L’agonia del bipolarismo italiano
Prodi chiude anche alla Bicamerale
Per il premier non serve alcuna fase costituente: un ottimismo rischiosodi Alessandro Marchetti - 28 febbraio 2007
Per Romano Prodi è il giorno più lungo. Se in questi giorni il premier è riuscito, prima con i dodici punti poi con il discorso rassicurante al Senato, a dare l’illusione che comunque vada si riuscirà “a campare” a lungo, ora è il momento degli esami. Il primo questo pomeriggio alle 17, quando si presenterà in aula per chiedere la fiducia al suo resuscitato Governo. Quello che più stupisce però nell’atteggiamento del premier, è la sua cocciuta e assoluta lontananza dal riconoscere la crisi strutturale che si sta consumando alle sue spalle. In fondo questo nostro bipolarismo, di cui lui stesso è espressione politica, è pur sempre il sistema che lo accoglie come Presidente del Consiglio dei ministri e come leader di una maggioranza parlamentare (seppur rabberciata). Ebbene tutti, ormai, sanno che il bipolarismo italiano sta esalando gli ultimi patetici respiri: ma di questo Prodi, che è leader politico di lungo corso, sembra non volersi accorgere. L’ultima conferma proprio in mattinata: scambiando alcune battute con la stampa a Palazzo Madama ha risposto ad alcune indiscrezioni circolate circa un suo favore all’ipotesi di una Bicamerale, per fare alcune delle riforme che ha annunciato nel suo discorso di ieri. Intendiamoci. Trattasi di coerenza politica, che diventa, oltre che prevedibile, comprensibile dopo le parole dette e scritte in questi giorni per blindare il suo esecutivo. Tuttavia, c’è ben poco da intenerirsi. Anzitutto perché la risposta di Prodi è prevedibile quanto rivelatrice. Escludere categoricamente, da parte del premier, l’eventuale percorribilità di una formula politica come la Bicamerale, o lo stessa Costituente, significa smentire indirettamente la necessità di riformare in chiave bipartisan alcuni questioni politiche ineludibili (in primis la legge elettorale). In altre parole, negare l’evidenza.
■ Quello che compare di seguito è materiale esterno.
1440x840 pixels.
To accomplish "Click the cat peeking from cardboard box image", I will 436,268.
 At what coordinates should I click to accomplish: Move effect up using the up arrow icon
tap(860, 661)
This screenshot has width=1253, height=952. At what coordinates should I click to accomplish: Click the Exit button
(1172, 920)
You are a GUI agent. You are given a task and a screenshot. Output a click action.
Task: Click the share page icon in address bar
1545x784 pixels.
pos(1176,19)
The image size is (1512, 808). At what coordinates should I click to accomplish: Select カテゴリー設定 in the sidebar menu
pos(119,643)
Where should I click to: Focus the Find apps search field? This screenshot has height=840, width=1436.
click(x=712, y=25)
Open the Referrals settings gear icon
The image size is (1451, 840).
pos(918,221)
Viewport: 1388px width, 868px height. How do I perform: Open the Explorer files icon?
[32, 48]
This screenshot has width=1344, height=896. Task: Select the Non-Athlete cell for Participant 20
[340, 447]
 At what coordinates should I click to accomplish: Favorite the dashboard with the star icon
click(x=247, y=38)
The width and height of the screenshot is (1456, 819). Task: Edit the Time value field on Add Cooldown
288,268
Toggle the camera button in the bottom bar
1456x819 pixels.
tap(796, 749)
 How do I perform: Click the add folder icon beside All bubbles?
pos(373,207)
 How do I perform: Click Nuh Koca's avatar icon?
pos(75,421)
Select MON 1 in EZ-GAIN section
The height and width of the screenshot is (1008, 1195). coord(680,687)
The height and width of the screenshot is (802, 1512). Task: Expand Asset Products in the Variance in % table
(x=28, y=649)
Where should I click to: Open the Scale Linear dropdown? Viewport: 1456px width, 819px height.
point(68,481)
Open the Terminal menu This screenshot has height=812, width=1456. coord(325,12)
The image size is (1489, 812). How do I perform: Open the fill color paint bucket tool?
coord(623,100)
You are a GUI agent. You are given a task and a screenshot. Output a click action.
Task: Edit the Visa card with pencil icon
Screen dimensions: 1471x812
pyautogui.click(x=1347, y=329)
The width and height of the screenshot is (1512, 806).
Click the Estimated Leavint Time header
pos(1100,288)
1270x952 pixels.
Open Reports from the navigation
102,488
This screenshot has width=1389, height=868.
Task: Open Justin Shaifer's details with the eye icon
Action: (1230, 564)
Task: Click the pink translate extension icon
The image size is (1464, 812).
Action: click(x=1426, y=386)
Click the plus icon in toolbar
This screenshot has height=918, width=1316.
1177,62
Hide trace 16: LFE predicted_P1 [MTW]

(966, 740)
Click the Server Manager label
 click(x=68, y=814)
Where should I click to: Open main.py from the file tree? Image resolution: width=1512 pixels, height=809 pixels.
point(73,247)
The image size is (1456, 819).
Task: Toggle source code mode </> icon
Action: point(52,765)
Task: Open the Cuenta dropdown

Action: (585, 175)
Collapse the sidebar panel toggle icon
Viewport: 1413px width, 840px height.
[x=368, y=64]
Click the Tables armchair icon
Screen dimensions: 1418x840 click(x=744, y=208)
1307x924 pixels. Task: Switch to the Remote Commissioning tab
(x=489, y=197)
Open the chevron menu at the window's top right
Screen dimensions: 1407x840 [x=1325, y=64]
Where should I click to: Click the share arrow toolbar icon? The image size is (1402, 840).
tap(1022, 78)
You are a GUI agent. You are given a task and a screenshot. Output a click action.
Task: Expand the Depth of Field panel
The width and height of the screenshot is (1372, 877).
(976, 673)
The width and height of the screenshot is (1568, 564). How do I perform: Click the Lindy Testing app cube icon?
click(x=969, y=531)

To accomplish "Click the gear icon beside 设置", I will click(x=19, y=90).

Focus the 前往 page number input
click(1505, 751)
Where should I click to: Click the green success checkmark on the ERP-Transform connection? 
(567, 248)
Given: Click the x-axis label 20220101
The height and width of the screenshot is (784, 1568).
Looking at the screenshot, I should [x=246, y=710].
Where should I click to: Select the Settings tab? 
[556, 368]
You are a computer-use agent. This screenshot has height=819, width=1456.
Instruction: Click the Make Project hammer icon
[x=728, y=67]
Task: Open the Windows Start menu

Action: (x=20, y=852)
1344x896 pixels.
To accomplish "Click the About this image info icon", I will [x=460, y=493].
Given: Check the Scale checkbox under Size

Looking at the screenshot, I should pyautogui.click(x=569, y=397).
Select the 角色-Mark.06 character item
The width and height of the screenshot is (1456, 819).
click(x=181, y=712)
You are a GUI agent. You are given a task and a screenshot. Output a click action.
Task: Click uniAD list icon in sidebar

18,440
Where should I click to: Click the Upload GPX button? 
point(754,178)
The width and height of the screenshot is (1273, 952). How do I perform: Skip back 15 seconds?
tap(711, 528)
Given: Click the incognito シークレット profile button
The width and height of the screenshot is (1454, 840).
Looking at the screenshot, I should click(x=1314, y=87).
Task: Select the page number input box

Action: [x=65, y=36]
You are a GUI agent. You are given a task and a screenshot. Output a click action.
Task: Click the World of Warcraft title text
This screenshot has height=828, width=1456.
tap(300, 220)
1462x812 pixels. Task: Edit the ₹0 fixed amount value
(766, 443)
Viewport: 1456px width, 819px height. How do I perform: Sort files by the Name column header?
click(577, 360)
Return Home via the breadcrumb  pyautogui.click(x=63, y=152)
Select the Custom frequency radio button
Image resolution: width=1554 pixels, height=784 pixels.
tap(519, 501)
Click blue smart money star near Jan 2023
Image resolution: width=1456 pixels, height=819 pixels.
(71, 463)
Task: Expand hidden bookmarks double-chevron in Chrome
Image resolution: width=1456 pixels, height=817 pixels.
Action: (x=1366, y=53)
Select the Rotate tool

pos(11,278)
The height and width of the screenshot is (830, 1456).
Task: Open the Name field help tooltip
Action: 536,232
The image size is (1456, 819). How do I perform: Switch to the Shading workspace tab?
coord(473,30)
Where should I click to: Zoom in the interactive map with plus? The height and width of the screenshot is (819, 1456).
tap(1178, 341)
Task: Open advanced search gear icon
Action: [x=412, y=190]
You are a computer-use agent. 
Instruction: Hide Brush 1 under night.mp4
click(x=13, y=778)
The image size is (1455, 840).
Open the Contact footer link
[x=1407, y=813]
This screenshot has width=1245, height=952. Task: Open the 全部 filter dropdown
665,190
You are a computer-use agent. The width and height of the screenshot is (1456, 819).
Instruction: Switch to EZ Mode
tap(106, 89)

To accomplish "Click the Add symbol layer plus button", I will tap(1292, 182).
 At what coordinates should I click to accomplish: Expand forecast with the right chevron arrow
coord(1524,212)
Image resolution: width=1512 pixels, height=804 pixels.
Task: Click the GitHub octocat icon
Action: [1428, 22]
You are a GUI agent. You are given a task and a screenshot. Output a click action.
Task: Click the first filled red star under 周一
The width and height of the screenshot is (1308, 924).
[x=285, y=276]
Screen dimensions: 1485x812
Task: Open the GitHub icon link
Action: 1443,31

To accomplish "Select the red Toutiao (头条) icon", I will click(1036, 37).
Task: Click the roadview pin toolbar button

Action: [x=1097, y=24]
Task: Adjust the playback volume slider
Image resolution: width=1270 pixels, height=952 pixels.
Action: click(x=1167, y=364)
Già nel discorso al Senato il richiamo alla riforma del cosiddetto “porcellum” elettorale, aldilà della “priorità assoluta” accordatagli, non è stato minimamente accompagnato da aperture vere e proprie aperture ad un’intesa fra i due schieramenti.
L’impressione dunque è che Prodi, facendo orecchie da mercante agli innumerevoli segnali di disgregazione del bipolarismo bastardo, viva su un altro pianeta. Il che può sembrare poco grave, se non fosse che dalla lungimiranza che potrà dimostrare oggi dipende la sua sopravvivenza politica. Non si tratta solo di ostinazione a non voler legittimare una vera e propria fase costituente, che pure l’Italia più saggia gli chiede da tempo, ma di rifiutare di dirsi possibilista per delle larghe intese almeno sui nodi politici più urgenti: pensioni e sistema elettorale in primis, ma anche riforma degli ammortizzatori sociali e liberalizzazione dei servizi. Tutte queste priorità, che il Governo di un Paese moderno dovrebbe affrontare, non comprendono le più ampie riforme strutturali che da anni vengono rimandate e che inevitabilmente passano attraverso una revisione della Costituzione. Il luogo per natura deputato alla revisione e alla riscrittura delle regole comuni, di funzionamento della macchina dello Stato, non può che essere un’Assemblea Costituente. Lontanissima, se Prodi snobba persino l’ipotesi di Bicamerale.
Ma in fondo, in pochi ormai, oggi, si aspetterebbero da questa classe dirigente una vera e propria stagione valorosa, di riforma del sistema politico tout court magari attraverso un Assemblea Costituente. Ora, caro Prodi, si tratta di pura lungimiranza politica.